Yes, and performance-oriented SEFI engines have been known to do a bit of dilution too, but not to the degree we are seeing with these TGDI engines. Ignoring carburetors, batch fire and TBI would be the least inclined towards proper homogenous mixture formation because of course there is going to be fuel being sprayed into air masses where the column or segments aren't moving. SEFI/SMPI, there is always SOME movement, even if it is relatively slow, like at low load, low RPM, which is going to promote a better blended intake charge.
It appears side-positioned D.I is at its best at economy cruise, say λ = 1.1 were the injection pulse width is >/= 10ms
and the fuel enters when the piston is at its upper 1/3 of compression stroke travel and the piston top contour - if so employed - will deflect fuel away from the opposite wall. In this scenario there is simultaneous charge phase cooling to prevent pre-ignition and a mostly concentrated charge away from distal surfaces to prevent detonation. An issue with D.I is when the fuel must be injected during the intake stroke and if side positioned and vectored it will impinge and likely wash the opposite wall - especially with long stroke narrow bore engines.
Actually, I'm glad you brought up small bore engines, because that's one of the things touched-on in some of the above material with respect to these small displacement, highly strung TGDI applications. The bore is small, so the high pressure spray of the DI nozzle gets a lot of fuel on the walls, and if the walls are cool, those form droplets that may be forced by the rings during the remainder of the compression stroke or as part of the blow-by gas as they are already condensed at the ring-wall interface, down the side of the piston.
Now maybe 1/3 of the ring circumference will be running up along a "dry" cylinder bore.
D.I. cannot inject to great effect under high load/high rpm during exhaust and compression "off--cycle" as SMPI or Batch can,
So we see high velocity/volume injection attempted in milliseconds during un-throttled high load scenarios.
Yes, and, at extremely high pressure. I'm curious how well the metering of the DI injectors works compared to say a present advanced port injector, which has a much lower nozzle pressure.
Again this is all specific to any particular design, geometry and timing.
Absolutely, and that's the important bit. Some DI engines seem to avoid dilution quite well, like the BMW B58 for example. Not sure about their 4-popper, but it may as well. Other engines, like the Honda 1.5L, seem to be notorious for it to the point where their reputation proceeds it. As far as I know, Ford has fared reasonably well with their DI engines, as they are also mentioned (well, the Ecoboost is) in the above material.
I see some BMW with the Bosch system use a center injector near the spark plug.

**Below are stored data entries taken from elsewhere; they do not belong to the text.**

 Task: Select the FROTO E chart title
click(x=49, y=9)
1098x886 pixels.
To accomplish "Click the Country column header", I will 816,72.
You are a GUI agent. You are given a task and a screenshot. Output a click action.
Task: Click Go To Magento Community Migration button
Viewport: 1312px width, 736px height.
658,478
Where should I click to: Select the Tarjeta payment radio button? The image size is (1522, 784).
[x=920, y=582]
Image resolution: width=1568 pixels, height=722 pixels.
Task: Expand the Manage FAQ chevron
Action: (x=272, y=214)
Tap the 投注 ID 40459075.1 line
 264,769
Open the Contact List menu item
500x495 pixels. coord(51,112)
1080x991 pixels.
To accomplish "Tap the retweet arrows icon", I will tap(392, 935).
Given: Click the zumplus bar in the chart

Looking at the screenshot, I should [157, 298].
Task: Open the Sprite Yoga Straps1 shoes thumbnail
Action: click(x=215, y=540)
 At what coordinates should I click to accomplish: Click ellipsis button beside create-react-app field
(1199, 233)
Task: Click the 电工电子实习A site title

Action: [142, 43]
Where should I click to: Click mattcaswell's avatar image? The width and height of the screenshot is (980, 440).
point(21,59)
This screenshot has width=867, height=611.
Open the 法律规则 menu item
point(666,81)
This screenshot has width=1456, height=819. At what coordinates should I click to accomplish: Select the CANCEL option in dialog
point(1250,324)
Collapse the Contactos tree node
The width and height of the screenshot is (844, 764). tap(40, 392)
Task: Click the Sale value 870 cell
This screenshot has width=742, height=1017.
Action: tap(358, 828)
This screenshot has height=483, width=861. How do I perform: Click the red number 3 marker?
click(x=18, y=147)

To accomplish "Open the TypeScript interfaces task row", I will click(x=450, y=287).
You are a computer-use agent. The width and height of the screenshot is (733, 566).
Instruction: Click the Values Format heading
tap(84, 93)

I wonder what other engines use this approach.
This would be optimal along with SMPI if it doesn't impact valve sizing to a great degree.
Yes, the B58 is one of those, you can see the injectors between the valves here:
My FORD uses side positioned injectors, and is likely an older, sub optimal arrangement.
But I only say that due to my current dilemma.
Couple good pictures of a Ford DI engine with the side injection here:
The top of the piston design, clearly with the intention to deflect the DI charge, as you remarked on earlier, seems well thought-out:
I see one SAE paper above was presented by engineers from Jiangling Motors Co., LTD., China
The hotbed of research and development. Looks like a discussion of an early implementation. I don't disqualify it, I will read it.
Excellent, looking forward to your feedback.
On oil sampling, I agree without a proper lab test I would not have presentable data on my Jetta D.I. Turbo
fuel dilution tendencies.
But, after initial wear-in, I experienced no increase on the dip stick, no ugly appearing oil, and no engine racket
when warmed. Maybe Fat and Happy, but you see I only fret the discordant effects I see and feel.
Or, in other words, I don't go looking for trouble, it finds me all on its own
Good discussion.
- Ken
Good discussion indeed. I don't recall the VW engines being huge diluters either, FWIW. But of course early VAG engines had serious issues with IVD's.